TASK MATERIAL:
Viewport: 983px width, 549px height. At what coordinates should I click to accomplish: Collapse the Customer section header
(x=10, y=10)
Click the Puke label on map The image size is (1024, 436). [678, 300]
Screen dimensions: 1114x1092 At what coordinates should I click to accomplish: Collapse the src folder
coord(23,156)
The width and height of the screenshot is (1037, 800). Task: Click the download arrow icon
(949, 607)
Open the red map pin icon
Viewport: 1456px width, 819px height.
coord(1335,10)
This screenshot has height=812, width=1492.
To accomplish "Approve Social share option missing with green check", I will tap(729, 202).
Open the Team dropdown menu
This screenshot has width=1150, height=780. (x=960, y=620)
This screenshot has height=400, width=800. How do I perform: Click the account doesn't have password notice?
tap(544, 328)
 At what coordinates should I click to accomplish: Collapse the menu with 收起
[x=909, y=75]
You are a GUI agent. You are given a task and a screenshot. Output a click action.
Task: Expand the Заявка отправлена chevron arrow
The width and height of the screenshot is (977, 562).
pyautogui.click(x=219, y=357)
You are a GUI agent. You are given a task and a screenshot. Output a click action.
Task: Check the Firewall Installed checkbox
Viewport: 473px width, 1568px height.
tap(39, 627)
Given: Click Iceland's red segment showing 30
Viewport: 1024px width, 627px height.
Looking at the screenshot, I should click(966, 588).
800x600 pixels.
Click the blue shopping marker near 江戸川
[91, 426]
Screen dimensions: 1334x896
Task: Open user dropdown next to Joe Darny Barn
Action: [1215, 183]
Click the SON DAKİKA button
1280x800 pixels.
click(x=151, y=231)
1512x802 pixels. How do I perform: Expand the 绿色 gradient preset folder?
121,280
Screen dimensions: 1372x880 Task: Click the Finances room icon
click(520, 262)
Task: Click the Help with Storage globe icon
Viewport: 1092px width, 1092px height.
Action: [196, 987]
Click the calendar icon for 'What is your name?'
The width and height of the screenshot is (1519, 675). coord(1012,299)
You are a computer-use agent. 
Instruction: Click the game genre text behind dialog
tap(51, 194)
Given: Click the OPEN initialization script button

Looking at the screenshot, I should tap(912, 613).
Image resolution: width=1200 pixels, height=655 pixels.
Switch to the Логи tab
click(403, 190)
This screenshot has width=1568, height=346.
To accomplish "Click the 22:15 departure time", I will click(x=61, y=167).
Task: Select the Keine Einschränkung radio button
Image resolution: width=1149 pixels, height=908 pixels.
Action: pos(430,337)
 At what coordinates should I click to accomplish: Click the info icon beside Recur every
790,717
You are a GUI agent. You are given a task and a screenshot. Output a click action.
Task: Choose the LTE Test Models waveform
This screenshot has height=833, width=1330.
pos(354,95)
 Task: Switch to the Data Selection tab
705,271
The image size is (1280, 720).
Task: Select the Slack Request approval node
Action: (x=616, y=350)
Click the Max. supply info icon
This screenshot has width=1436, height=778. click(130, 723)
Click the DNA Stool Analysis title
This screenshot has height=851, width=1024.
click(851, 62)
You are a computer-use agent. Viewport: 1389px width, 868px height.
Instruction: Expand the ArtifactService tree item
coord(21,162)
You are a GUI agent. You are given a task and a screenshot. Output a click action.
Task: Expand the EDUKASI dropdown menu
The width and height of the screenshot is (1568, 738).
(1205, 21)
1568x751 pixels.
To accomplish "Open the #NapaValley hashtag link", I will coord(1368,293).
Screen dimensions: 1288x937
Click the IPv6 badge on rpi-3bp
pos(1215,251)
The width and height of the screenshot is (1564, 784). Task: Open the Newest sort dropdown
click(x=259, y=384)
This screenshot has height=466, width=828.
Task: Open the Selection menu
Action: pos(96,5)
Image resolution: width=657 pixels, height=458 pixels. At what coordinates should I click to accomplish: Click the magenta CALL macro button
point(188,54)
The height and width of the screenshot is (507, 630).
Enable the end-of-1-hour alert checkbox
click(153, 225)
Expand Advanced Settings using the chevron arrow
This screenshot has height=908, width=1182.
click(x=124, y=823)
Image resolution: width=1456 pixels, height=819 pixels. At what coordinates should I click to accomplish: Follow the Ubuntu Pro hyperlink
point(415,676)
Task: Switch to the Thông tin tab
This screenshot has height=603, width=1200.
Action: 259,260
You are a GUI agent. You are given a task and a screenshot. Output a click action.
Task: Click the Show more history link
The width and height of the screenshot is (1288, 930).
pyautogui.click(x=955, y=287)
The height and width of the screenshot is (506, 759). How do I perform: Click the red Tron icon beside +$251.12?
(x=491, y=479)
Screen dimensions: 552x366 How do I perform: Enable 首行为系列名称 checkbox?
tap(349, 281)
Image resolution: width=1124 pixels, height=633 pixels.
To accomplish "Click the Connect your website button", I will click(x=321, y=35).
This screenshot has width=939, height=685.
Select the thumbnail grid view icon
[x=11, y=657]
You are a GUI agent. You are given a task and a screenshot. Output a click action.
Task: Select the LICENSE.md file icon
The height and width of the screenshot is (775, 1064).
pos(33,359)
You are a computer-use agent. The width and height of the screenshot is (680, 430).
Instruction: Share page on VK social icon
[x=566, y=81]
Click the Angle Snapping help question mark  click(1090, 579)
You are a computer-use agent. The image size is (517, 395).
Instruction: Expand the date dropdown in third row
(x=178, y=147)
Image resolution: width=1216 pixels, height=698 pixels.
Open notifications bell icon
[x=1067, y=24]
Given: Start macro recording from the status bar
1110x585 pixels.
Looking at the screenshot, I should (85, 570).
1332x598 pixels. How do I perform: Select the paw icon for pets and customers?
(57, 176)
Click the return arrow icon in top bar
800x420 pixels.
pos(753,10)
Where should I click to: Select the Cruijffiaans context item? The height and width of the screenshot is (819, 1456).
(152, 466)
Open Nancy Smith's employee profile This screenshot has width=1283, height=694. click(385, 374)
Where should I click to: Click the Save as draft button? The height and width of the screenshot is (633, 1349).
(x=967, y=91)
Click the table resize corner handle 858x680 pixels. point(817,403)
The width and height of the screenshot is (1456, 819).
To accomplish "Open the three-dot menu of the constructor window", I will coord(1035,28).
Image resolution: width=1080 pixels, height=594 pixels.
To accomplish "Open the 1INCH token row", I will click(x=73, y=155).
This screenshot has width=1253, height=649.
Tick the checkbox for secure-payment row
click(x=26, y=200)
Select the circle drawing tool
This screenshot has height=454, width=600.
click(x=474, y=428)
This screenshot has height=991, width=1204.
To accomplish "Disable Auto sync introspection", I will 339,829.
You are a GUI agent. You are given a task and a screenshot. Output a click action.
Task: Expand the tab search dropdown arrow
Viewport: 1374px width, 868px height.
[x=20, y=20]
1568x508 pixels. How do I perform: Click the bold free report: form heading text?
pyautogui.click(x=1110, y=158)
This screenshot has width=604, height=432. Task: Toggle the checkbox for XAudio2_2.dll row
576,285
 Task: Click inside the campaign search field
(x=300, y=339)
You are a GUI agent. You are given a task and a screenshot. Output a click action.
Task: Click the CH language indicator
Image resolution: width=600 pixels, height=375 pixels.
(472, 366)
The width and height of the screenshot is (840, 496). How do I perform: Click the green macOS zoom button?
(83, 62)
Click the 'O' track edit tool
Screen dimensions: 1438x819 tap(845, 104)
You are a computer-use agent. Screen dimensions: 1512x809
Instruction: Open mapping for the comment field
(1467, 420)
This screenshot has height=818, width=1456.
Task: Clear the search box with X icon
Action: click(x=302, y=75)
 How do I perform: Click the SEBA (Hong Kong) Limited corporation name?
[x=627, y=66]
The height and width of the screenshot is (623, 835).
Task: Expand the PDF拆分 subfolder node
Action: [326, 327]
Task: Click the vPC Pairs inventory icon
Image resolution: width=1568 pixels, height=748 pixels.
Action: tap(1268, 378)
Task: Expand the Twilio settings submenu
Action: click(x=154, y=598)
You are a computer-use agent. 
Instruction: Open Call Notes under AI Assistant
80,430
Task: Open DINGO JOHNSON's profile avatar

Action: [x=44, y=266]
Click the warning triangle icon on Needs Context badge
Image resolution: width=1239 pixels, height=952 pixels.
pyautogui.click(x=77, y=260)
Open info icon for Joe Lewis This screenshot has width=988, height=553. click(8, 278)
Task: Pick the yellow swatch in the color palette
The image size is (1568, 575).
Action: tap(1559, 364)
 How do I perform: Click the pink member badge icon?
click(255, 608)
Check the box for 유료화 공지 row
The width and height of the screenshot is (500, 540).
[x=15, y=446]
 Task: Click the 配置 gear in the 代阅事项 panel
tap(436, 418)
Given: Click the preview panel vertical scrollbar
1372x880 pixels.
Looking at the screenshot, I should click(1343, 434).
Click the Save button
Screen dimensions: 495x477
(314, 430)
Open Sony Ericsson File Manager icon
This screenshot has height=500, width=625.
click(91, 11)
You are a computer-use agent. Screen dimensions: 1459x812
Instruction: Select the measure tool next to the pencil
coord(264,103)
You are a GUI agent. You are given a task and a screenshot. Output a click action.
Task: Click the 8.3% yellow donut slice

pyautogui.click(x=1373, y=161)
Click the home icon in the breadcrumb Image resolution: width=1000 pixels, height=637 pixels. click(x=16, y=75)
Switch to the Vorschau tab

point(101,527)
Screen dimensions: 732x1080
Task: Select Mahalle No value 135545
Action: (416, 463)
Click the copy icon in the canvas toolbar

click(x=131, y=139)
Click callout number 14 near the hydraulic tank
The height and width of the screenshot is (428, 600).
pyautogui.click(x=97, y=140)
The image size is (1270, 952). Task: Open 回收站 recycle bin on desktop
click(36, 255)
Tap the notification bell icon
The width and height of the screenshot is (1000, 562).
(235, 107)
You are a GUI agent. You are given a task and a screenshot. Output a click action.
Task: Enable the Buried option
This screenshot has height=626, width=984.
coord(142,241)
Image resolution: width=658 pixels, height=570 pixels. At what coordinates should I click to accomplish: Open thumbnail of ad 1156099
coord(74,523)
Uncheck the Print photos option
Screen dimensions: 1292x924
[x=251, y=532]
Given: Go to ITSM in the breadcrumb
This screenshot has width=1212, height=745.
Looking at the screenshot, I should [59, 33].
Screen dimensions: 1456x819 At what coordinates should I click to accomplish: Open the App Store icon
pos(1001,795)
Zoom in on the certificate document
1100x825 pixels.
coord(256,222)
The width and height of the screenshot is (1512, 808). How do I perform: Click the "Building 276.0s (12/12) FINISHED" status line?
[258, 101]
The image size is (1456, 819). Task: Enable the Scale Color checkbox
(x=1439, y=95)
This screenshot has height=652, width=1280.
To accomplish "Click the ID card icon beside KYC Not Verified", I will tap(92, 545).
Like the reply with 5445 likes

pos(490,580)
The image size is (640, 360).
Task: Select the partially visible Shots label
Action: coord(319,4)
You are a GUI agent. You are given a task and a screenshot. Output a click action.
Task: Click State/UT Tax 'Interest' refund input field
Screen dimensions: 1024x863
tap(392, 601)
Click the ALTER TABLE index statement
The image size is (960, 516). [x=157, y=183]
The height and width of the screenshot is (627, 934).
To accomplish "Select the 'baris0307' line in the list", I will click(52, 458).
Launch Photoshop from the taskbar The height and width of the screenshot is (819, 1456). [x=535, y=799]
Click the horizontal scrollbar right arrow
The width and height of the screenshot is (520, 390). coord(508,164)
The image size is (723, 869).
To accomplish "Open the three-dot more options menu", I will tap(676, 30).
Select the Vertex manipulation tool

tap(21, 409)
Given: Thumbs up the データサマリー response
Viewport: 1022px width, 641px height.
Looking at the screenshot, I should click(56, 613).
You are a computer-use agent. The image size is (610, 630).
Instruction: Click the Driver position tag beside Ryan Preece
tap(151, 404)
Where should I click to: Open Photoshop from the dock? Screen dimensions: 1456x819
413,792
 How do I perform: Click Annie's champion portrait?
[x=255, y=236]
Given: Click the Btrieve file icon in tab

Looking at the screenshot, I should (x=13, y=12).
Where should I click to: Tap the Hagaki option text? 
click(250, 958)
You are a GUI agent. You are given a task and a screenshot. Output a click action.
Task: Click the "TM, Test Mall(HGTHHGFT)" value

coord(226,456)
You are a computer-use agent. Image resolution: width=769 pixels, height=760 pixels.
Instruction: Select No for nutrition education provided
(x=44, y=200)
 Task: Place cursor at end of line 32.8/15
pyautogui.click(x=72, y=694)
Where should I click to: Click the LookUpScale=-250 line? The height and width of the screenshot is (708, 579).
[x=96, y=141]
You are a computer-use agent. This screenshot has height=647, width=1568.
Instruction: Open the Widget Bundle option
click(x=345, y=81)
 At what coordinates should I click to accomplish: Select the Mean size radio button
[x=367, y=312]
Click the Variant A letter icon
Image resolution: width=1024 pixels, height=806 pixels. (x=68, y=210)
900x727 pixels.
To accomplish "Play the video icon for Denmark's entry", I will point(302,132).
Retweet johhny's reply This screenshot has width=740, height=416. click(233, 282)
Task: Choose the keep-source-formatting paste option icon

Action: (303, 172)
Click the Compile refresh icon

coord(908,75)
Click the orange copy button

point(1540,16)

WRITTEN REQUEST: Write out the lines between the line containing "Task: Click the 配置 gear in the 代阅事项 panel" and the line containing "Looking at the screenshot, I should [59, 33].", inclusive, reproducing each one verbatim.

WRITTEN RESPONSE:
 Task: Click the 配置 gear in the 代阅事项 panel
tap(436, 418)
Given: Click the preview panel vertical scrollbar
1372x880 pixels.
Looking at the screenshot, I should click(1343, 434).
Click the Save button
Screen dimensions: 495x477
(314, 430)
Open Sony Ericsson File Manager icon
This screenshot has height=500, width=625.
click(91, 11)
You are a computer-use agent. Screen dimensions: 1459x812
Instruction: Select the measure tool next to the pencil
coord(264,103)
You are a GUI agent. You are given a task and a screenshot. Output a click action.
Task: Click the 8.3% yellow donut slice

pyautogui.click(x=1373, y=161)
Click the home icon in the breadcrumb Image resolution: width=1000 pixels, height=637 pixels. click(x=16, y=75)
Switch to the Vorschau tab

point(101,527)
Screen dimensions: 732x1080
Task: Select Mahalle No value 135545
Action: (416, 463)
Click the copy icon in the canvas toolbar

click(x=131, y=139)
Click callout number 14 near the hydraulic tank
The height and width of the screenshot is (428, 600).
pyautogui.click(x=97, y=140)
The image size is (1270, 952). Task: Open 回收站 recycle bin on desktop
click(36, 255)
Tap the notification bell icon
The width and height of the screenshot is (1000, 562).
(235, 107)
You are a GUI agent. You are given a task and a screenshot. Output a click action.
Task: Enable the Buried option
This screenshot has height=626, width=984.
coord(142,241)
Image resolution: width=658 pixels, height=570 pixels. At what coordinates should I click to accomplish: Open thumbnail of ad 1156099
coord(74,523)
Uncheck the Print photos option
Screen dimensions: 1292x924
[x=251, y=532]
Given: Go to ITSM in the breadcrumb
This screenshot has width=1212, height=745.
Looking at the screenshot, I should [59, 33].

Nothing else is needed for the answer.